Information shown ▸
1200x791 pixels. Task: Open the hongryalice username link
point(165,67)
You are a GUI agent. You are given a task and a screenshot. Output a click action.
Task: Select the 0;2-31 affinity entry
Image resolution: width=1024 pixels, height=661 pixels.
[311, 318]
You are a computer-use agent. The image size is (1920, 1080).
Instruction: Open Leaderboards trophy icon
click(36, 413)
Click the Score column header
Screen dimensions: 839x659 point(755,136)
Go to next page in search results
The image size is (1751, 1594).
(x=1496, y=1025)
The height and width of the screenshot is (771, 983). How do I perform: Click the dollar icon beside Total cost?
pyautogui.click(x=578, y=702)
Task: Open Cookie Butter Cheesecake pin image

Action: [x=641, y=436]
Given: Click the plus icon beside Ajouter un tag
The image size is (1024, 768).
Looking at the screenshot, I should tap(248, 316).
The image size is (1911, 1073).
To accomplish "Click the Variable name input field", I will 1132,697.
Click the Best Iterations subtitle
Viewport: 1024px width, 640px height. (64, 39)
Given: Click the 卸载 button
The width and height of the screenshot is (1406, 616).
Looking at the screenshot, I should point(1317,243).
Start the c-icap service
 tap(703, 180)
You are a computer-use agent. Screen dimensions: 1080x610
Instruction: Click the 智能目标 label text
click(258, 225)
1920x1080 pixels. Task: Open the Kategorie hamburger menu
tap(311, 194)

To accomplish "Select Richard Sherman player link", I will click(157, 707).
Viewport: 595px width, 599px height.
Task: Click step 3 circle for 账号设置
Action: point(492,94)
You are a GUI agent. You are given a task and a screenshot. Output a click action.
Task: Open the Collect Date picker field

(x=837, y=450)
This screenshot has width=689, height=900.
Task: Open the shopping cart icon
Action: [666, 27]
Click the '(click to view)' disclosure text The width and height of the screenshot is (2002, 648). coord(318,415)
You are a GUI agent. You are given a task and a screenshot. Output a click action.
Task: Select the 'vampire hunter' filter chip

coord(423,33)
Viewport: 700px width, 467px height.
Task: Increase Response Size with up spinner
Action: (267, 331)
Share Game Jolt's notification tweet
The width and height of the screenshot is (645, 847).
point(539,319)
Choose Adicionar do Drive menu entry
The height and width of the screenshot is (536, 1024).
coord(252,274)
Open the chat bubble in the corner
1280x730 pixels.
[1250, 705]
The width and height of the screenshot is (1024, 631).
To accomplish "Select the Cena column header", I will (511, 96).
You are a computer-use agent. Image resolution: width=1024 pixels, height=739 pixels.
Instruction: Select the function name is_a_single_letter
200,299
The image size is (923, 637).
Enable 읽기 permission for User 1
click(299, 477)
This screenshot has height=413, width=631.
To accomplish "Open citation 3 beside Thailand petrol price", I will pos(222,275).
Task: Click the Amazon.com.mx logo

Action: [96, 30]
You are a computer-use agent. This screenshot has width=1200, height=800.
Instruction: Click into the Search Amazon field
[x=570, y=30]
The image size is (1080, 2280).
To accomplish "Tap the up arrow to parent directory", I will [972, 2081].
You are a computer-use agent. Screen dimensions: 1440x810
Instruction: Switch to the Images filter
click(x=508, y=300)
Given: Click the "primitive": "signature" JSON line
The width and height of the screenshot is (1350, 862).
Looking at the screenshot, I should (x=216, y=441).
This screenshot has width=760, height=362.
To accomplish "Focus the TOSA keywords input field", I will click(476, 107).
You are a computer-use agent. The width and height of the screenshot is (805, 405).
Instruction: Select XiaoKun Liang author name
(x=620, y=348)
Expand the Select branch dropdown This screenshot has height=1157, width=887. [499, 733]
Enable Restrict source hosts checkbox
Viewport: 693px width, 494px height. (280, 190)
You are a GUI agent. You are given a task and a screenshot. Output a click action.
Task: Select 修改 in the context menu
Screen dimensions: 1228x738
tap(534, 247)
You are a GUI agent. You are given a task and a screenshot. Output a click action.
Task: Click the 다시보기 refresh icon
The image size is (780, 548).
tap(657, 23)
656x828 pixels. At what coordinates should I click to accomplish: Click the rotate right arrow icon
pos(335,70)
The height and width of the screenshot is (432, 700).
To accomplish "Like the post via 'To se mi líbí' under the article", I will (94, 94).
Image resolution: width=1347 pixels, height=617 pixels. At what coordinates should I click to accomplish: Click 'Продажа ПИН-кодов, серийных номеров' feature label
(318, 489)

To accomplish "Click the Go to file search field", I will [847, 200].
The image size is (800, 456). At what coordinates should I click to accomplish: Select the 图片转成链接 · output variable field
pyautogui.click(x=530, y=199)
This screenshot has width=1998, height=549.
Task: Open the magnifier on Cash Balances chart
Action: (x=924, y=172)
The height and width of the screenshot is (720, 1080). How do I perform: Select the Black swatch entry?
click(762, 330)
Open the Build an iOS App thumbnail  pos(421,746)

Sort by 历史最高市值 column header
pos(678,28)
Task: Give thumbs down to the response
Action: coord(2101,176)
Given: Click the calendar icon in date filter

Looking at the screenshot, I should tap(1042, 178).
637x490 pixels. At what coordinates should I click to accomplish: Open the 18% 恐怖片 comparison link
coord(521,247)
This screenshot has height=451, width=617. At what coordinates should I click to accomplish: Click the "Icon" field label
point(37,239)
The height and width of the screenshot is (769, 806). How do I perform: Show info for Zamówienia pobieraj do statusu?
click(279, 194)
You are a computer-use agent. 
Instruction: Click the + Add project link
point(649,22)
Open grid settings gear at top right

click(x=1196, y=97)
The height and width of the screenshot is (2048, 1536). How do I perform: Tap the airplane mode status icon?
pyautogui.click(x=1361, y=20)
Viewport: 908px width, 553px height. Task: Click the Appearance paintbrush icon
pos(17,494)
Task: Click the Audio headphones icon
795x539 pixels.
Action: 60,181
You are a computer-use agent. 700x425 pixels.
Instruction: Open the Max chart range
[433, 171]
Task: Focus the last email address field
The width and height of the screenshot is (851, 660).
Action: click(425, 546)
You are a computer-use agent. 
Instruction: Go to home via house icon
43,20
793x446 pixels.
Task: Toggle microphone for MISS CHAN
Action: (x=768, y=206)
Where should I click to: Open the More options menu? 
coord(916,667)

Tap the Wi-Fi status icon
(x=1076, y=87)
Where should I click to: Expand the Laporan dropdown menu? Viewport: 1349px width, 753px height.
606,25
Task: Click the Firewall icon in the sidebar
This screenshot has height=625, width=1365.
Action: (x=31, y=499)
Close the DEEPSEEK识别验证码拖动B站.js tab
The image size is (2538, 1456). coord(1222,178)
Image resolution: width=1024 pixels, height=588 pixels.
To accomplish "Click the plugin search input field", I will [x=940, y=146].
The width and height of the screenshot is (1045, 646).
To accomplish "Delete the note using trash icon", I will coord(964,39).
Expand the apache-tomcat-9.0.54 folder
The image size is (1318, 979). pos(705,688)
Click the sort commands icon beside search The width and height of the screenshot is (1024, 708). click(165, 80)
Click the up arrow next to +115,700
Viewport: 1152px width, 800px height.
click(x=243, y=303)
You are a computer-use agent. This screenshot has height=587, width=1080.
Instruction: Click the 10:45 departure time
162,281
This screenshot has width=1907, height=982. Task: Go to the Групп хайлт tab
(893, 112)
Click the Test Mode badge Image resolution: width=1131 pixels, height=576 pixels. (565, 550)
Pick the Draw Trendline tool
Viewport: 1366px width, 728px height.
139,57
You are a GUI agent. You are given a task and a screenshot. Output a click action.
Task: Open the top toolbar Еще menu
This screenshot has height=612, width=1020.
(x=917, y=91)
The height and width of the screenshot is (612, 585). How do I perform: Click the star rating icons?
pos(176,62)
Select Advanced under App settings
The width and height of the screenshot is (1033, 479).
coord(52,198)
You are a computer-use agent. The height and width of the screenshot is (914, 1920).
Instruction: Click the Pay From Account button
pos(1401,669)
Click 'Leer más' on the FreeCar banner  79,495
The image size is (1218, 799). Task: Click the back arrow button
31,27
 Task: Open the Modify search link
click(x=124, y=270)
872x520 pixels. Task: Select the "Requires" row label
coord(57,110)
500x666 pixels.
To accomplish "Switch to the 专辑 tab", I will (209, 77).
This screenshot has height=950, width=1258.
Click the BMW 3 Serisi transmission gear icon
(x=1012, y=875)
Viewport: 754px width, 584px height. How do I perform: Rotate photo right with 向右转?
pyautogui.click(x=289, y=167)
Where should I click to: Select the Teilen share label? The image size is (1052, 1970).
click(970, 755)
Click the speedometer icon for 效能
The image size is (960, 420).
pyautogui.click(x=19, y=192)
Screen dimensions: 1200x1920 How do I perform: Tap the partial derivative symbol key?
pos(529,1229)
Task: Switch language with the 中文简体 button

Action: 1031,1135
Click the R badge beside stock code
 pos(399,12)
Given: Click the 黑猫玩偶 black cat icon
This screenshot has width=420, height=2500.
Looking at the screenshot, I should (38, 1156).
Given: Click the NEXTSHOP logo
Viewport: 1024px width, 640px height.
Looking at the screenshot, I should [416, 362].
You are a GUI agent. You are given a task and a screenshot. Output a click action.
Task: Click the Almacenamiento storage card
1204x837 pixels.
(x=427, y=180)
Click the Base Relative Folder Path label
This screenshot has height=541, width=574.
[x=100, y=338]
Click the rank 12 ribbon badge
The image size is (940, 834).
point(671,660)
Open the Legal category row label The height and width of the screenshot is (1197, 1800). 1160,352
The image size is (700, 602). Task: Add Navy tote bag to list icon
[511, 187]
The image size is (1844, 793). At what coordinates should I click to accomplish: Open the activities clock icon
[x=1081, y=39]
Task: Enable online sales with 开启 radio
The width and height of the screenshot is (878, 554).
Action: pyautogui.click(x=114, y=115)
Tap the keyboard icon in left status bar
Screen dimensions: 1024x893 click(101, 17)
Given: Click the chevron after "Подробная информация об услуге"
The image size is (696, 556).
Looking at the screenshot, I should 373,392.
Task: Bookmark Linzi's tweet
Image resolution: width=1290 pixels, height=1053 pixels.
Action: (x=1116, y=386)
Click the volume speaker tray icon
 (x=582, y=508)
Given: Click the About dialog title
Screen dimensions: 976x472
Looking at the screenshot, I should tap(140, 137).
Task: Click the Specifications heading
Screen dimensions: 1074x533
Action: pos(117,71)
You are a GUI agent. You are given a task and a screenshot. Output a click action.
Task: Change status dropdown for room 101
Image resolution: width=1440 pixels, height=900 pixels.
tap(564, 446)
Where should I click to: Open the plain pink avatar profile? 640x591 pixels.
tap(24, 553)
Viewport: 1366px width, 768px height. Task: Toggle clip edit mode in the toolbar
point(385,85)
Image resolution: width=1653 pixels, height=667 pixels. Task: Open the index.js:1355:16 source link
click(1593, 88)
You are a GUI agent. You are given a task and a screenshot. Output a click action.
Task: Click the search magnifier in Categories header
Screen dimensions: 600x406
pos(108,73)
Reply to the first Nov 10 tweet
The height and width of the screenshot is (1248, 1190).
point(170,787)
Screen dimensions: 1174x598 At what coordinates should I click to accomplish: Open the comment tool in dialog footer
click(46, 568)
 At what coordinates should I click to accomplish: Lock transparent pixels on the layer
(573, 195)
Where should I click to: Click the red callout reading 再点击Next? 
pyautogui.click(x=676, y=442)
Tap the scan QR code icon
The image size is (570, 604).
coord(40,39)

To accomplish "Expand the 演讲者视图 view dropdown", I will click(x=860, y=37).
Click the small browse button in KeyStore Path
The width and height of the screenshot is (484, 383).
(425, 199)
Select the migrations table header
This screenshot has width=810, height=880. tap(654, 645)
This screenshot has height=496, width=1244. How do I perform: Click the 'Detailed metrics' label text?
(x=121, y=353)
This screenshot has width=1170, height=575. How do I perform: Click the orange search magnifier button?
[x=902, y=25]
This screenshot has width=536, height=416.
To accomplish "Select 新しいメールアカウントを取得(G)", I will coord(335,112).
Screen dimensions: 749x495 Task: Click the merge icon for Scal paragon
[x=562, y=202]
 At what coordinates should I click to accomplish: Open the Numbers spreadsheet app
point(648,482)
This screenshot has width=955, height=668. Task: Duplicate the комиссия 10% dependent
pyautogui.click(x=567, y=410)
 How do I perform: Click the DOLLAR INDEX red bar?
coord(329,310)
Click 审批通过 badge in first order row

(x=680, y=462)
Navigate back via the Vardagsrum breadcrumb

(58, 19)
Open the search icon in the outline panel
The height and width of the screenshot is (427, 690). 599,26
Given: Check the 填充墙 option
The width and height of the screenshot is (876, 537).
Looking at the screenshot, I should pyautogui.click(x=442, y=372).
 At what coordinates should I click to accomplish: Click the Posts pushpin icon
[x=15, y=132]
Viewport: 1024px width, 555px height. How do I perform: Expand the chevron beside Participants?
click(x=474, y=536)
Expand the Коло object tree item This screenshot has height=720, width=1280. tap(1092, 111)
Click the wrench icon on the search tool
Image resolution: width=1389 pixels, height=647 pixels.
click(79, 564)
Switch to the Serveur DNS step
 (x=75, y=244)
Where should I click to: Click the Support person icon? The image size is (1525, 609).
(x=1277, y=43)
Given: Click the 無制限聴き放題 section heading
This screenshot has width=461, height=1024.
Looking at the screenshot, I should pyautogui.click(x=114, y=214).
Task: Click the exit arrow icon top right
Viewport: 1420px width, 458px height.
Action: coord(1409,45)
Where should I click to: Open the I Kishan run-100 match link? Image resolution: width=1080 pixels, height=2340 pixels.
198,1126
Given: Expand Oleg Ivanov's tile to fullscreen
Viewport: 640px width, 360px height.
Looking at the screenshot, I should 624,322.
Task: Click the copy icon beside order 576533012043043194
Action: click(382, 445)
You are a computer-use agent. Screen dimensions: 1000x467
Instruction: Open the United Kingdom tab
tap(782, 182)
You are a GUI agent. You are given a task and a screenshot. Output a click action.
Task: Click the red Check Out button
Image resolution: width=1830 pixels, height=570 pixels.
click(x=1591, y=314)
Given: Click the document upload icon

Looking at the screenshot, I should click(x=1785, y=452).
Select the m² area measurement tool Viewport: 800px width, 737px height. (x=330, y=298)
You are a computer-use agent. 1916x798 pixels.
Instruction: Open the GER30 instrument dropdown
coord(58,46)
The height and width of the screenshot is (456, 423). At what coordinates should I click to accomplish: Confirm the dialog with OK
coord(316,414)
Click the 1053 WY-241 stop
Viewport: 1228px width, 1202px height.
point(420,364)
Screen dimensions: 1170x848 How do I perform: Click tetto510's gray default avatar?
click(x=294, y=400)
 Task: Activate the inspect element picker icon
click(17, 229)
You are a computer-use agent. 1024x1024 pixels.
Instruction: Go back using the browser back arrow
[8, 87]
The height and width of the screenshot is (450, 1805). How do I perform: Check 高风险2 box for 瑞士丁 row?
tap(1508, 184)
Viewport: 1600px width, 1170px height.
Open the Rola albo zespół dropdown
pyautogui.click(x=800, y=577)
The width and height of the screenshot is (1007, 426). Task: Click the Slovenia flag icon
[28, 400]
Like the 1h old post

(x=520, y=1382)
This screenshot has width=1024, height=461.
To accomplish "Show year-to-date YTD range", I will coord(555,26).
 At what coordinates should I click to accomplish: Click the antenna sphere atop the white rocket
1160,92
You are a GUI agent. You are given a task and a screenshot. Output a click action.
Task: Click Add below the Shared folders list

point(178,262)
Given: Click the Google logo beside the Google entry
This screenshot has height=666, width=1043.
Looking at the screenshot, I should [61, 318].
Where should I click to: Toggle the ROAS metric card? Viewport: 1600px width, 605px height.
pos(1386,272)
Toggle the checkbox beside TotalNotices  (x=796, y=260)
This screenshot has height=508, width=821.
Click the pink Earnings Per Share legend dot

Task directions ▸
Before answering, check every line of the records for the string "Focus", then state how many lines have it, with the number only.

Output below ▸
2